By: Doreen Kessy – Founder of Eden Retreat
For more than a decade, my life moved at the speed of innovation.
I worked in the education technology sector, helping to build and scale a company that would eventually reach tens of millions of families across Africa. It was exciting work. Meaningful work. The kind of work that makes you feel like you are contributing to something larger than yourself.
In those years, my days were filled with strategy sessions, partnerships, travel, storytelling, and the constant problem-solving that comes with building something new. We were expanding into new countries, adapting content into multiple languages, and building teams across the continent. Every milestone opened the door to another challenge.
And I loved it.
People often imagine burnout as something that happens when you dislike your work or feel trapped in it. But my experience in tech taught me something different: some of the most exhausted people I know are the ones doing work they deeply believe in.

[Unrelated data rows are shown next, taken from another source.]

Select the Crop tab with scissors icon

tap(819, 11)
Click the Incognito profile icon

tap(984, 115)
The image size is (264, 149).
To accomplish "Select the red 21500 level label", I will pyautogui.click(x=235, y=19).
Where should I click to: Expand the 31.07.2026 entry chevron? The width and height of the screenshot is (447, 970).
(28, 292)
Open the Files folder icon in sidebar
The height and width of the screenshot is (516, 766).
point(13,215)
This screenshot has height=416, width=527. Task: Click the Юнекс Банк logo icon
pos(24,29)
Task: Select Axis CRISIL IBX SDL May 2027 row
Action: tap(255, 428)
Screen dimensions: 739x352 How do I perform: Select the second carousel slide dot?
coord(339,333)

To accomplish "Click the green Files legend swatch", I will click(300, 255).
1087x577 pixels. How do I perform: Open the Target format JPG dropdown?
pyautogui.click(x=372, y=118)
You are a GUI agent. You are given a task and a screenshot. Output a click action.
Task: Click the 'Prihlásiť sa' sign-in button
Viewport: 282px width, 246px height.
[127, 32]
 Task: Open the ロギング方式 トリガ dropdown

The people building the future are often the ones quietly running on empty.
The Culture of Relentless Momentum
Technology and innovation ecosystems move fast by design. The pace is part of the culture.
There is always another product to launch, another market to enter, another partnership to secure. Deadlines compress. Expectations grow. Opportunities expand. The mission constantly feels urgent.
Inside this environment, intensity becomes normal.
Long days are expected. Late nights are common. Travel schedules blur the boundaries between time zones. Conversations revolve around growth, scale, impact, and the next big milestone.
If you are passionate about the work, you rarely question the pace. In fact, the pace can feel energizing. You tell yourself that this is what it means to build something meaningful.
And often, it is… But, there is a quiet cost that many people inside these environments do not talk about openly.
Even some of the most successful leaders in technology have begun to speak openly about the cost of constant intensity.
Entrepreneur and Thrive Global founder Arianna Huffington has often warned that modern work culture tends to glorify burnout and constant busyness, even though exhaustion ultimately undermines creativity and leadership.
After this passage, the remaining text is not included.